- **Fragmento**
================================

Tan real como su historia misma.

domingo, 27 de octubre de 2013

UNA HISTORIA DE ESPAÑA - XI

Tenía pensado hablarles hoy del Cid Campeador, en monográfico, porque el personaje es para darle de comer aparte. De él se ha usado y abusado a la hora de hablar de moros, cristianos, Reconquista y tal; y en tiempos de la historiografía franquista fue uno de los elementos simbólicos más sobados por la peña educativa en plan virtudes de la raza ibérica, convirtiéndolo en un patriota reunificador de la España medieval y dispersa, muy en la línea de los tebeos del Capitán Trueno y el Guerrero del Antifaz; hasta el punto de que en mis libros escolares del curso 58-59 figuraban todavía unos versos que cito de memoria: «La hidra roja se muere / de bayonetas cercada / y el Cid, con camisa azul / por el cielo azul cabalga». Para que se hagan idea.

Pero la realidad estuvo lejos de eso. Rodrigo Díaz de Vivar, que así se llamaba el fulano, era un vástago de la nobleza media burgalesa que se crió junto al infante don Sancho, hijo del rey Fernando I de Castilla y León. Está probado que era listo, valiente, diestro en la guerra y peligroso que te rilas, hasta el punto de que en su juventud venció en dos épicos combates singulares: uno contra un campeón navarro y otro contra un moro de Medinaceli, y a los dos dio matarile sin despeinarse.

En compañía del infante don Sancho participó en la guerra del rey moro de Zaragoza contra el rey cristiano de Aragón -la hueste castellana ayudaba al moro, ojo al dato-; y cuando Fernando I, supongo que bastante chocho en su lecho de muerte, hizo la estupidez de partir el reino entre sus cuatro hijos, Rodrigo Díaz participó como alférez abanderado del rey Sancho I en la guerra civil de éste contra sus hermanos. A Sancho le reventó las asaduras un sicario de su hermana Urraca; y otro hermano, Alfonso, acabó haciéndose con el cotarro como Alfonso VI. A éste, según leyenda que no está históricamente probada, Rodrigo Díaz le habría hecho pasar un mal rato al hacerle jurar en público que no tuvo nada que ver en el escabeche de Sancho. Juró el rey de mala gana; pero, siempre según la leyenda, no le perdonó a Rodrigo el mal trago, y a poco lo mandó al destierro.

================================

- **Datos proporcionados**

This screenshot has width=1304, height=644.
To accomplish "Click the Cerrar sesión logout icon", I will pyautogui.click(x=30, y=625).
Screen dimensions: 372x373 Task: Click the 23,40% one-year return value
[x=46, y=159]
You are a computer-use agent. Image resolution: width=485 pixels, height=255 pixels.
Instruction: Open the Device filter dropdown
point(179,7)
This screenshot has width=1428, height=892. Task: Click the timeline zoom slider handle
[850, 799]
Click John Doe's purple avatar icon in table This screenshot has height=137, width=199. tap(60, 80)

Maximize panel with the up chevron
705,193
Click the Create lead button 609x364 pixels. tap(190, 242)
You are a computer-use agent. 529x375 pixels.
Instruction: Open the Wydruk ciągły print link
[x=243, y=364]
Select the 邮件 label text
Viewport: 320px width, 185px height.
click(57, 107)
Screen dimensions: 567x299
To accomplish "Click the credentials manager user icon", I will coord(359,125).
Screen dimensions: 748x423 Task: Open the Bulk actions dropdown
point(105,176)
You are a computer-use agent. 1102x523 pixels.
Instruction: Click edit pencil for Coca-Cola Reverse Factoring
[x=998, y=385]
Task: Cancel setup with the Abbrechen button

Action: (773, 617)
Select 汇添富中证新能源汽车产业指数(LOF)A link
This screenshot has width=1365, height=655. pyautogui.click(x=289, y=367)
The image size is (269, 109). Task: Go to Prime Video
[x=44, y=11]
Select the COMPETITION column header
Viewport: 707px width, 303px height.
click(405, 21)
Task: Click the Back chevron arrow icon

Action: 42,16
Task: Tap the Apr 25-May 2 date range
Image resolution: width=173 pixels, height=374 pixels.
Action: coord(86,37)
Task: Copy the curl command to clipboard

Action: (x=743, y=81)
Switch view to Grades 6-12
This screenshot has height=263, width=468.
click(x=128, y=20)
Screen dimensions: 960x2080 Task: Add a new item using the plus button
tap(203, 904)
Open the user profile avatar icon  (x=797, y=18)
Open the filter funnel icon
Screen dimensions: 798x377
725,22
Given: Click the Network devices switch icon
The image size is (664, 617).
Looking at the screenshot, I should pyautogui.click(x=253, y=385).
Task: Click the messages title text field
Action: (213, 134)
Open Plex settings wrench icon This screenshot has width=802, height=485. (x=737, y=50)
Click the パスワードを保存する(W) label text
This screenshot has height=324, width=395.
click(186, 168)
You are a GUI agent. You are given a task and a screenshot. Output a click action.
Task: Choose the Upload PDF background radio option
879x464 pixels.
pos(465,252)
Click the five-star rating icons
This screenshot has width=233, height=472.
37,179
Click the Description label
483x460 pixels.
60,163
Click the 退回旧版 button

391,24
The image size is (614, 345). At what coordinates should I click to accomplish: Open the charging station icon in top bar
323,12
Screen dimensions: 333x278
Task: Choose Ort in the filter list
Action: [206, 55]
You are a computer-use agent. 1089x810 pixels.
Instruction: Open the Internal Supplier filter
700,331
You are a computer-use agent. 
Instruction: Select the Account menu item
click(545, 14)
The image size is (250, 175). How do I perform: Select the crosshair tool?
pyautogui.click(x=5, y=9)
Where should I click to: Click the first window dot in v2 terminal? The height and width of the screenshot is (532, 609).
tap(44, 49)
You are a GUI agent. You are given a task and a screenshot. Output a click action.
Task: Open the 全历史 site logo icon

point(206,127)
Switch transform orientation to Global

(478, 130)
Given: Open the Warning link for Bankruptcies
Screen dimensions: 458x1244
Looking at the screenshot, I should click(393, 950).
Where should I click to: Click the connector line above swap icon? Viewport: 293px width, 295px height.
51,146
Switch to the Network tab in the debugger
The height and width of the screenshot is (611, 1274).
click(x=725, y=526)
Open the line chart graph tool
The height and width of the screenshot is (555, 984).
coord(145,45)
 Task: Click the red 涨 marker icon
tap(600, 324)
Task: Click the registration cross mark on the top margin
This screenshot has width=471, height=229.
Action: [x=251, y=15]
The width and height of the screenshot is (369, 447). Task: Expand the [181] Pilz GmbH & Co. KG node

================================

- **Tareas**
1. Según el fragmento sobre el Cid, ¿contra quiénes venció Rodrigo Díaz en los dos combates singulares de su juventud?
2. Repite tal cual el pasaje del fragmento sobre el Cid que arranca con las palabras "En compañía del" y termina con "mandó al destierro.".

- **Respuestas por tarea**
1. Contra un campeón navarro y contra un moro de Medinaceli.

2.
En compañía del infante don Sancho participó en la guerra del rey moro de Zaragoza contra el rey cristiano de Aragón -la hueste castellana ayudaba al moro, ojo al dato-; y cuando Fernando I, supongo que bastante chocho en su lecho de muerte, hizo la estupidez de partir el reino entre sus cuatro hijos, Rodrigo Díaz participó como alférez abanderado del rey Sancho I en la guerra civil de éste contra sus hermanos. A Sancho le reventó las asaduras un sicario de su hermana Urraca; y otro hermano, Alfonso, acabó haciéndose con el cotarro como Alfonso VI. A éste, según leyenda que no está históricamente probada, Rodrigo Díaz le habría hecho pasar un mal rato al hacerle jurar en público que no tuvo nada que ver en el escabeche de Sancho. Juró el rey de mala gana; pero, siempre según la leyenda, no le perdonó a Rodrigo el mal trago, y a poco lo mandó al destierro.